Some States it don't get cold and some have season open year round I have eaten then in both areas.

Rabbits carry some worms year round.As far as Squirrels go never knew of any problems with them.

Now all animals are loaded with Ticks in Fall.

big rockpile


----------



## Micheal

Wonder if'n it also could have something to do with after the first hard frost the trees lose most their leaves and it sure is easier to spot them bushy tailed rodents. :banana02:


----------



## big rockpile

Micheal said:


> Wonder if'n it also could have something to do with after the first hard frost the trees lose most their leaves and it sure is easier to spot them bushy tailed rodents. :banana02:


Yea but if they are moving through the leaves they create more commotion moving around.

Getting ready to go out in couple minutes.

big rockpile


----------



## Oldcountryboy

Never waited till first frost when it came to squirrels, but Ma always told me to wait till first frost before killing a wild rabbit. Supposedly to get rid of worms but I've killed plenty of rabbits all winter long that still had lots of worms and some with Tulerimia. 

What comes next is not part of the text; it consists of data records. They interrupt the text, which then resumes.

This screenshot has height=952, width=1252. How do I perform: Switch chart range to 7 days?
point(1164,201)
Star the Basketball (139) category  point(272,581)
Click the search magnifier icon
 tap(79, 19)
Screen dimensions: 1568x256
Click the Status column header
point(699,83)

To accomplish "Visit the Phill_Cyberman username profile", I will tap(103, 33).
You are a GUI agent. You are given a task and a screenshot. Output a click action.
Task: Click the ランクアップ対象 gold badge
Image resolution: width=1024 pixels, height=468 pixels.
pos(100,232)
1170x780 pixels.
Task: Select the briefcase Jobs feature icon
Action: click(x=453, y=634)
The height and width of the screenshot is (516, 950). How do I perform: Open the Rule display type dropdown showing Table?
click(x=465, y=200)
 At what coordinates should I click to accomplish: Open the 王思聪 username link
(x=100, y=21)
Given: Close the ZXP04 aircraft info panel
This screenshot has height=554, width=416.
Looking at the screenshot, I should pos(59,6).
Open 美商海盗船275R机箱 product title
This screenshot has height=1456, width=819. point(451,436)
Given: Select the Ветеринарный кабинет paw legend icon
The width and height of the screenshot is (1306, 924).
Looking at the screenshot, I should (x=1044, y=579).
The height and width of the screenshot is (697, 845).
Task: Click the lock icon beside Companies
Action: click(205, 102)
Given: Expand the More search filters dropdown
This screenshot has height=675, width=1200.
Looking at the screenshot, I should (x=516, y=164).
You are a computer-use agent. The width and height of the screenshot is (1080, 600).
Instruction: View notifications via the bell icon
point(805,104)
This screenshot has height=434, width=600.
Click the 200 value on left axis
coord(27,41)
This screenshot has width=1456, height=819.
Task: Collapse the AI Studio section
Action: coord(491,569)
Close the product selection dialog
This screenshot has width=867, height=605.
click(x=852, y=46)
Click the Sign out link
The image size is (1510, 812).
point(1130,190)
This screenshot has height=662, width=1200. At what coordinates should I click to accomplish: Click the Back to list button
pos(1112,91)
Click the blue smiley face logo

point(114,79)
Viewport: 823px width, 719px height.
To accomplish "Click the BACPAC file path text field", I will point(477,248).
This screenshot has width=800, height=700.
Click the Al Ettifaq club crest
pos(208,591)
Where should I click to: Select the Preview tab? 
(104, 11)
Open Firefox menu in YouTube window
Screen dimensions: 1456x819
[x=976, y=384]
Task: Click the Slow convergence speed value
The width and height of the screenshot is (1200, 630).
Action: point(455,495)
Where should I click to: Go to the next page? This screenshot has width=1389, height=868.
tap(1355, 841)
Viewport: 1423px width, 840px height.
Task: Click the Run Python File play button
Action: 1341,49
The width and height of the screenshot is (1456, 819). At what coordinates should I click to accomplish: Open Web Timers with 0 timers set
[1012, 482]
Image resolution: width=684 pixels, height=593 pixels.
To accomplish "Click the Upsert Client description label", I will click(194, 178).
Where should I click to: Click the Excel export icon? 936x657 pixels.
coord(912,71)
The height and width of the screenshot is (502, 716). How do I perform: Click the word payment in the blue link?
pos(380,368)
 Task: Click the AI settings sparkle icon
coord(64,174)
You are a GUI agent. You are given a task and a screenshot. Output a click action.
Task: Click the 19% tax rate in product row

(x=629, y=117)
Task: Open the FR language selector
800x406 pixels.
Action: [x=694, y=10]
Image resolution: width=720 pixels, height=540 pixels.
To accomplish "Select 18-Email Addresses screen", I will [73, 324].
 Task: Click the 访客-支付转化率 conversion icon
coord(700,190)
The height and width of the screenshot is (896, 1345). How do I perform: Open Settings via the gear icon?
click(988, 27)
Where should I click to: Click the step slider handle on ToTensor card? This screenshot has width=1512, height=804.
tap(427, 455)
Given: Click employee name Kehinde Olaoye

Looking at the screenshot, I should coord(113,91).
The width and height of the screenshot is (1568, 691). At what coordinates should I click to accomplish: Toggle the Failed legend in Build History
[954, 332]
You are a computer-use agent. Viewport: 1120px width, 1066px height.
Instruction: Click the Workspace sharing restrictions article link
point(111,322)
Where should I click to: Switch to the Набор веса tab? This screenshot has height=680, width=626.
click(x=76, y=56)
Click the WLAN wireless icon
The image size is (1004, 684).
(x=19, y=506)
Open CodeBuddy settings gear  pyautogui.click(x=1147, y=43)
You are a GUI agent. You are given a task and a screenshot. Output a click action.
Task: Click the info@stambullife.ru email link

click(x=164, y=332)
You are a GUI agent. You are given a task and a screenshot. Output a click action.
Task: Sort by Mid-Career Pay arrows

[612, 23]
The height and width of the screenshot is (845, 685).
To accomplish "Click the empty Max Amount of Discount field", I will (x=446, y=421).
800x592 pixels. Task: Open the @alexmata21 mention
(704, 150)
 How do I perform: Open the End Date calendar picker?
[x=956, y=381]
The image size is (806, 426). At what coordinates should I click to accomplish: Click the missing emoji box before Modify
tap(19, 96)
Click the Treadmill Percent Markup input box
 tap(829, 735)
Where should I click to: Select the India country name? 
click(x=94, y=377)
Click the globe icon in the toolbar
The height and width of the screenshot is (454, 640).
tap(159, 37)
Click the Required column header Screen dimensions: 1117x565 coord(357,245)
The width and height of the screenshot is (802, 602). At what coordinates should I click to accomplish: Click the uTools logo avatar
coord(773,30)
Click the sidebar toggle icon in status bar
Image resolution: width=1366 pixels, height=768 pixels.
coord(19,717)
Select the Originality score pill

Also, Ma always told me to wait for the rabbit or squirrel to move to make sure it was a healthy animal. Said if a animal just sets there and lets you shoot it, it might be sick and maybe the reason why it doesn't move. So I always give my game a moving chance before I shoot. But I would imagine that's still not 100 percent reliable.


----------



## GBov

I know a few families that wait till frost so the snakes go to sleep. That way youngsters looking UP into the trees are at less risk of snake bite!

Will most likely do the same when my guys start hunting lol.


----------



## WstTxLady

Eat them & rabbits ANYTIME. The "worms" are under the skin, not in the meat. Most people usually wait until its cold just cause of fleas & ticks. Plus it gives mom time to kick the babies. Just check the look of the meat before eating and take care of it properly and it'll all be ok. If you really are worried, check the liver also.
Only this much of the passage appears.